Амбициозные планы и оптимистические надежды, с которыми он покидал Турцию, рушились. Его великая кампания против сталинской сдачи Гитлеру не принесла политических дивидендов. Сталинизм даже использовал эту сдачу, чтобы завоевать свежий политический капитал: играя на страхе перед нацизмом, он втерся в доверие к европейским левым. Троцкий чувствовал, хотя и не мог признаться в этом даже самому себе, что 4-й Интернационал получился мертворожденным. Он не мог ни избавиться от этих обстоятельств, ни примириться с ними. И поэтому он нашел некоторое утешение в возвышенных размышлениях о своей «исторической миссии» в основании 4-го Интернационала. Именно в этом контексте он размышлял, что бы было в ходе русской революции без Ленина и его самого, и отсюда делал вывод, что его работа во имя нового Интернационала была «необходима» в еще большей степени, чем его работа во время Октябрьского восстания и Гражданской войны. «В этом заявлении вовсе нет высокомерия, — отмечал он. — Крушение двух Интернационалов породило проблему, которую никто из лидеров этих Интернационалов не был вообще в состоянии решить… Сейчас нет никого, кроме меня, кто бы осуществил миссию по вооружению нового поколения революционным методом через головы лидеров Второго и Третьего Интернационалов. И самый худший порок — это быть старее пятидесяти пяти лет! Мне надо по крайней мере еще пять лет спокойной работы, чтобы обеспечить эту преемственность», т. е. создать Интернационал, способный вести рабочий класс к революции.

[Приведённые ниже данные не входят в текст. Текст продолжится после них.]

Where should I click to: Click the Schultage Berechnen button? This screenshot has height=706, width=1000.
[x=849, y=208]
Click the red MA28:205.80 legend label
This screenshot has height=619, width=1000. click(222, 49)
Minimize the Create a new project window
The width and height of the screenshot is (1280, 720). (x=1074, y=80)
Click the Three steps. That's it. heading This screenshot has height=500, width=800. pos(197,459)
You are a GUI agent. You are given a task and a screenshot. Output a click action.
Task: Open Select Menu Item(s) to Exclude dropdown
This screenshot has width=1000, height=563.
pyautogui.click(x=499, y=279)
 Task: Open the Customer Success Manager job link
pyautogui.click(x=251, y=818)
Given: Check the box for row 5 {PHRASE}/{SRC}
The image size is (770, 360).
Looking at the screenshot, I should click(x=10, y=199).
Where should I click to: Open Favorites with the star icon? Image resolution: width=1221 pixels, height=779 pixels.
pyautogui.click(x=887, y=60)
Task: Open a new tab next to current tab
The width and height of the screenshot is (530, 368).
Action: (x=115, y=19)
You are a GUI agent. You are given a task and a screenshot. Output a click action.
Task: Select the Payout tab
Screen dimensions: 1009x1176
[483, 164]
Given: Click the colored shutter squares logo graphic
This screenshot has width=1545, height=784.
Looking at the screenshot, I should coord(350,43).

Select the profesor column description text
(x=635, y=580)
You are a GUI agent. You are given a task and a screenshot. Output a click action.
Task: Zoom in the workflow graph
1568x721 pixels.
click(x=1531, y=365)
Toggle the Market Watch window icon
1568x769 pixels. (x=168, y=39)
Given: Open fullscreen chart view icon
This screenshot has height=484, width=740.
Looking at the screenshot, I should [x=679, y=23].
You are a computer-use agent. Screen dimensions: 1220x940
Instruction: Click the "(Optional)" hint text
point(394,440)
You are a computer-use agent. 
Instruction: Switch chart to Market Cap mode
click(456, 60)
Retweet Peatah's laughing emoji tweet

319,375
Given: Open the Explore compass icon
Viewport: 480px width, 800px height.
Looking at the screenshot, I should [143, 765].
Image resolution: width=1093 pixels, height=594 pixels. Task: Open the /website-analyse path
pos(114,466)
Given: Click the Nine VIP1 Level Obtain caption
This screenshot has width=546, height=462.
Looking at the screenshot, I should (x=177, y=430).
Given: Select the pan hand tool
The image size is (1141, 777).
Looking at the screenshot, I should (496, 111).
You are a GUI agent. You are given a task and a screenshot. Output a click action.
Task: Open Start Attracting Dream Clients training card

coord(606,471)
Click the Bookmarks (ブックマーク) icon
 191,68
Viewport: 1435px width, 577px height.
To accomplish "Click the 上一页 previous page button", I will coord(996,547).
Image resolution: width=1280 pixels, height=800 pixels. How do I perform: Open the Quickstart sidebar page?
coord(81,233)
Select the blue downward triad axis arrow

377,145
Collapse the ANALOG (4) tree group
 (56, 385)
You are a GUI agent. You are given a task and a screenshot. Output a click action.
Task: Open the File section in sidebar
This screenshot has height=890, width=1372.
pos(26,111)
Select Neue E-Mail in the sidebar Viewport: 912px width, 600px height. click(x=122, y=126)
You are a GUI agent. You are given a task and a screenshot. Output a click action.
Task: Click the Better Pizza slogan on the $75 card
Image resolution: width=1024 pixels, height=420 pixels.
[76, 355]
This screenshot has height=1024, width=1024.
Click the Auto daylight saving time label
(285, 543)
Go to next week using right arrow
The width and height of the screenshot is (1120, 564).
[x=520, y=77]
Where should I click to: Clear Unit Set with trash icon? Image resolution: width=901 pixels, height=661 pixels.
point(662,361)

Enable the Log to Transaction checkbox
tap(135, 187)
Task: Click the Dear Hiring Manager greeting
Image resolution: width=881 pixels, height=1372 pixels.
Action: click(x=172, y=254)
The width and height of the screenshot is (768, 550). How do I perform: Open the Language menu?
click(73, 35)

В своем кризисе он бросал вызов судьбе, которая подарит ему ровно «еще пять лет», хотя и не позволит «обеспечить преемственность».
Все годы совместной жизни — уже тридцать три — Троцкий с Натальей никогда не были так одиноки, как в эти одиннадцать месяцев в Домене. Одиночество и страдания делали их еще ближе друг к другу. В трагические часы, говорил он, его «всегда восхищали таившиеся в ней духовные запасы». Их любовь пережила и триумф, и поражение; и приятные воспоминания прошлого счастья прорывались даже сквозь сегодняшний мрак. Ее лицо покрывалось морщинами и становилось напряженным от беспокойства и тревоги, и он с болью думал о ее яркой, веселой и дерзкой юности. «Сегодня во время прогулки мы поднялись на холм. Наталья утомилась и неожиданно села, побледнев, на сухую листву… Даже теперь она идет красиво, без устали, а ее походка все еще молода, как и вся ее фигура. Но за последние два месяца ее сердце время от времени барахлит. Она слишком много работает… [она] совершенно неожиданно присела — явно не могла идти дальше — и сконфуженно улыбнулась. Как остро мне стало жаль ее юности…» Она несла свой крест со спокойной силой духа, а ее жизнь была целиком поглощена его жизнью. Каждая проносившаяся над ним буря сотрясала и ее, каждый поток его чувств пропитывал и ее существо, а каждый отсвет его мысли отражался и в ней. Она не была для него политическим товарищем, каким была для Ленина Крупская, потому что бездетная Крупская была политическим сотрудником по праву и сидела в Центральном комитете партии. Наталья не только была менее активна, но и менее политически мысляща. «Хотя она и интересовалась мелкими фактами повседневной политики [это слова Троцкого], она обычно не могла сложить их в единое целое». Любящий муж не мог более ясно выразить сомнения в политической рассудительности жены. Но это было не столь важно: «Когда политика заходила вглубь и требовала полного ответа, Наталья всегда находила в своей внутренней музыке нужную ноту».